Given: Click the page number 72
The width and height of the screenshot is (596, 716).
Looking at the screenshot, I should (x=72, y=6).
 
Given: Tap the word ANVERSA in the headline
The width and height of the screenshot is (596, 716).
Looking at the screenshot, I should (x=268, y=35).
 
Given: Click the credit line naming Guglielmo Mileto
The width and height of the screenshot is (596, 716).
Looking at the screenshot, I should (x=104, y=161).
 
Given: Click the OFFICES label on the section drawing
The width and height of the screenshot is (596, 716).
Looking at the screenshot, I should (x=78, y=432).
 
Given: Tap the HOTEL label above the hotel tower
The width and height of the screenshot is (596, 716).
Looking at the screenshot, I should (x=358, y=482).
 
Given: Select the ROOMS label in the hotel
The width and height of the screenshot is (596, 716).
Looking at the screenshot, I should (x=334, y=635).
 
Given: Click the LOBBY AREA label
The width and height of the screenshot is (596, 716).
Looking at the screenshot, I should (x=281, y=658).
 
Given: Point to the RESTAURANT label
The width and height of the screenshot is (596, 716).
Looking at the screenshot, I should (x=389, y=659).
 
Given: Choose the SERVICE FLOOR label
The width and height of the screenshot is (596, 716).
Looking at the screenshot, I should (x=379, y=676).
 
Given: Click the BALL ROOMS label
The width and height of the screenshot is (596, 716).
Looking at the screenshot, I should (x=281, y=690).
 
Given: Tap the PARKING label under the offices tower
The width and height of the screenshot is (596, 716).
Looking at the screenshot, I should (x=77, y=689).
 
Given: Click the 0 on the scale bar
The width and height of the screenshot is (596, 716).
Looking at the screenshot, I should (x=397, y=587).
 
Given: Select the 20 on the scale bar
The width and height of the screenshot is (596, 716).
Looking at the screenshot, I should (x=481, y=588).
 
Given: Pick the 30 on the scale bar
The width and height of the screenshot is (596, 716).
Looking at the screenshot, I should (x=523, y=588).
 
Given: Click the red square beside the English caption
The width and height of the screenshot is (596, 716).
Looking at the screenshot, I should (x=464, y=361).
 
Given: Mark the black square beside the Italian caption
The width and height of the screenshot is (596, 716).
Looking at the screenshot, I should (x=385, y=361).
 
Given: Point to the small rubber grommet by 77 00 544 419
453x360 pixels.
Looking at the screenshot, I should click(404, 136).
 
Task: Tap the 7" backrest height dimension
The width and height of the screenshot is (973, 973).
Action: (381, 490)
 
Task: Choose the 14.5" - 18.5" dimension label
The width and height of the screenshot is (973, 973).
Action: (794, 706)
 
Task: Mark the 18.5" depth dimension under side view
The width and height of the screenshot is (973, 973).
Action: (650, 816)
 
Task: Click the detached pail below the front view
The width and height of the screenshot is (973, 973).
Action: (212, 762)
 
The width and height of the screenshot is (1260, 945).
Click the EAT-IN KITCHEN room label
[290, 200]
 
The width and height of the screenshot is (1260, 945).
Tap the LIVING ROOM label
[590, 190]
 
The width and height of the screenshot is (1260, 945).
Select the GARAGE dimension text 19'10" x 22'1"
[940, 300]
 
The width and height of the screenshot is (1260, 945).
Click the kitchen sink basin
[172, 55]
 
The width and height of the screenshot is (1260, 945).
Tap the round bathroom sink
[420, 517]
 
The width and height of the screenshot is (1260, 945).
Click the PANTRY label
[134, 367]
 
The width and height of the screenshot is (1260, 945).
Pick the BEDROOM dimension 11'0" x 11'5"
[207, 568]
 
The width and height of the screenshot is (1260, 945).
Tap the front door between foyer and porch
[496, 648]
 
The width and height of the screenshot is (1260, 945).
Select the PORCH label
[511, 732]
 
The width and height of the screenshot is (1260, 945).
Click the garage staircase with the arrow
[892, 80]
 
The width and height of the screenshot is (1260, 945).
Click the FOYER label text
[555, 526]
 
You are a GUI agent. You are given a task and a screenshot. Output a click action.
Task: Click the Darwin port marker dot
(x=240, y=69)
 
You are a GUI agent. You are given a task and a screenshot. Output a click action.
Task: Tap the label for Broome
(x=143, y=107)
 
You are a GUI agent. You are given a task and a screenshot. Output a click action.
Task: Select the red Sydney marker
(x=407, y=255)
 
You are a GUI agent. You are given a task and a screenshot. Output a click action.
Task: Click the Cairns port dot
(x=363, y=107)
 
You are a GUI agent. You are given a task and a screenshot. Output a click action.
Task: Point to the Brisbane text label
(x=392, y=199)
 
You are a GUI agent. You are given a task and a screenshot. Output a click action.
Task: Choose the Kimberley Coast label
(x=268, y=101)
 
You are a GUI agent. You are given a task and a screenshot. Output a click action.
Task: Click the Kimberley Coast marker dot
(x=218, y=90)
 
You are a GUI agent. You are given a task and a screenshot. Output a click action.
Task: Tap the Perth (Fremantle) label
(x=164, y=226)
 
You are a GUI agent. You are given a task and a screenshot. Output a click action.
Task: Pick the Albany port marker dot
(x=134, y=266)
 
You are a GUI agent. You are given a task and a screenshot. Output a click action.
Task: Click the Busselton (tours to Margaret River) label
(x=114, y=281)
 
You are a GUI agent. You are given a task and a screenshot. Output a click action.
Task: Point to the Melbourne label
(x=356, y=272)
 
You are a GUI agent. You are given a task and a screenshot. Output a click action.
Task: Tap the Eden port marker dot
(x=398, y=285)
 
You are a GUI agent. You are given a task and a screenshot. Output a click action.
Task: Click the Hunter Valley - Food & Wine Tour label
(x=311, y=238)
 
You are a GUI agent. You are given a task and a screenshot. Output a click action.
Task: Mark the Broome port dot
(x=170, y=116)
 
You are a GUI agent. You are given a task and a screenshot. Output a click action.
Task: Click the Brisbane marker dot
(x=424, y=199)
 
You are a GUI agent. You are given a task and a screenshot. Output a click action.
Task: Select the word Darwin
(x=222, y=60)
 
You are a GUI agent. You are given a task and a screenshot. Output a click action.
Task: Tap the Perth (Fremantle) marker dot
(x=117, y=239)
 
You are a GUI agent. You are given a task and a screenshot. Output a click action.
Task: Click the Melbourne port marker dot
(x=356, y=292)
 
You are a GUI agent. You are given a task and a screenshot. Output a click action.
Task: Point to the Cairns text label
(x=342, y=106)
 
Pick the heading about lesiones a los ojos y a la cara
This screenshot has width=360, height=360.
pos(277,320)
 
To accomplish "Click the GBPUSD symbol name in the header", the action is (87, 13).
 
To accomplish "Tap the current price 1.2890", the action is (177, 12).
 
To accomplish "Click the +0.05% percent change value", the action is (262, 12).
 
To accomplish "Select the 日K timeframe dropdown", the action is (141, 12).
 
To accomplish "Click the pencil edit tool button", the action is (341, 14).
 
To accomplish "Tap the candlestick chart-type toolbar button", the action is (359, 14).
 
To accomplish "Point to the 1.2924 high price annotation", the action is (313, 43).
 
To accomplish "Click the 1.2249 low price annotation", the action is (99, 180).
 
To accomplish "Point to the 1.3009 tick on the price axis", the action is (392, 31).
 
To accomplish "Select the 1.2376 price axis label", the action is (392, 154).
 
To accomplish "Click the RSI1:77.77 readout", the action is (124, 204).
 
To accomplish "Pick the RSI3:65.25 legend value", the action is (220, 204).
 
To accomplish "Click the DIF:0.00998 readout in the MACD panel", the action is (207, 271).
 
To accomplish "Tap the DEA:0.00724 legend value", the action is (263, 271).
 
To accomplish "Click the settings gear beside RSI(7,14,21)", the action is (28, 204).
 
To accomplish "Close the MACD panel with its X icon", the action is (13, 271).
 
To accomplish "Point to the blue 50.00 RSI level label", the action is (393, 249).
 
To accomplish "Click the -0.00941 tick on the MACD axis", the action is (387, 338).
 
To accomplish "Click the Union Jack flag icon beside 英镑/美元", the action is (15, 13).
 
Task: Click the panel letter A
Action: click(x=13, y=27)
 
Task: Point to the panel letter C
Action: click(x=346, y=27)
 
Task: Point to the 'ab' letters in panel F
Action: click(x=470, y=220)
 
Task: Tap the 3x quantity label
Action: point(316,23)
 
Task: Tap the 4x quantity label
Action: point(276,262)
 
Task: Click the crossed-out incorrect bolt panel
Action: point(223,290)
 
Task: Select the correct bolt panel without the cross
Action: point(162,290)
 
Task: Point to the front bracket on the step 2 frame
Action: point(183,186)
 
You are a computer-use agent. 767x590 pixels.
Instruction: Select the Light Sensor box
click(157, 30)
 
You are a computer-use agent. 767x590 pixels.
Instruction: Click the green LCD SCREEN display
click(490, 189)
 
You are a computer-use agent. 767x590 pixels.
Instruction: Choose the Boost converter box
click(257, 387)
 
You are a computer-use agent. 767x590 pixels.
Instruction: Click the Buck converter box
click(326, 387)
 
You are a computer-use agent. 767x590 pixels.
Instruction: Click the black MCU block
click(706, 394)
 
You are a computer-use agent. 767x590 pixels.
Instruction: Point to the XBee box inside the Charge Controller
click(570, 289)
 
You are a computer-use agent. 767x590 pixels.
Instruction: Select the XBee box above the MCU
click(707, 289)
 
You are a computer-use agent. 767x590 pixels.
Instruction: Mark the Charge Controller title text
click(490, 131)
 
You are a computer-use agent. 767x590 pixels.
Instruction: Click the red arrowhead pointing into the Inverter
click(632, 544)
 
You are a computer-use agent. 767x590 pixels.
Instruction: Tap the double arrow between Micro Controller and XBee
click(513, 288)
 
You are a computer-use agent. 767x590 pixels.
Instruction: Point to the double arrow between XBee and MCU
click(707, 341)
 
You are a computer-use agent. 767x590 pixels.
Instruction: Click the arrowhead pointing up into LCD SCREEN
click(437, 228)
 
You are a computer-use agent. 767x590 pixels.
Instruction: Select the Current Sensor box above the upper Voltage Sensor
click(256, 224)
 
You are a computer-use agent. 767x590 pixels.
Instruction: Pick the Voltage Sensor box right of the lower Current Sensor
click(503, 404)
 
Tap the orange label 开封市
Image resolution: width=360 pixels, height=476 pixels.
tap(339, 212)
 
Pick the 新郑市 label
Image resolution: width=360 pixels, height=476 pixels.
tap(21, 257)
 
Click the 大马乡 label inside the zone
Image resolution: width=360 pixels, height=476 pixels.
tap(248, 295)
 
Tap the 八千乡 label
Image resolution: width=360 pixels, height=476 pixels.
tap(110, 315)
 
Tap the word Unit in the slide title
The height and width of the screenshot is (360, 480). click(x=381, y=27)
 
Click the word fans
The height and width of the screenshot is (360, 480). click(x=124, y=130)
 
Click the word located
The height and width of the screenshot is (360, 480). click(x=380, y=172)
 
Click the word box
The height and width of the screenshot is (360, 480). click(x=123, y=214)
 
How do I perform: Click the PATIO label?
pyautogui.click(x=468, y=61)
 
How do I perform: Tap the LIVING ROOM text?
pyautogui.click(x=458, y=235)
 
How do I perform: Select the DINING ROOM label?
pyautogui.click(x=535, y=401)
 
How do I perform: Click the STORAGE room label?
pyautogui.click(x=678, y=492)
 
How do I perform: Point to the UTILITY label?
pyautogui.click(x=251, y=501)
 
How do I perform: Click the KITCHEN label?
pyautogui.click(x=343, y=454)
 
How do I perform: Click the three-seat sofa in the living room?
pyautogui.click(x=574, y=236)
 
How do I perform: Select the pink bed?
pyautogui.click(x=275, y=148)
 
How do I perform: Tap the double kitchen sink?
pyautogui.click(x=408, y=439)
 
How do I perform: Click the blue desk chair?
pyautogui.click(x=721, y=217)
-*-*-
Starting at the first of the items and stopping after the line that contains "Looking at the screenshot, I should (x=268, y=35).", write those lines again, replacing "headline" with "title" and leaving everything else unchanged.

Given: Click the page number 72
The width and height of the screenshot is (596, 716).
Looking at the screenshot, I should (x=72, y=6).
 
Given: Tap the word ANVERSA in the title
The width and height of the screenshot is (596, 716).
Looking at the screenshot, I should (x=268, y=35).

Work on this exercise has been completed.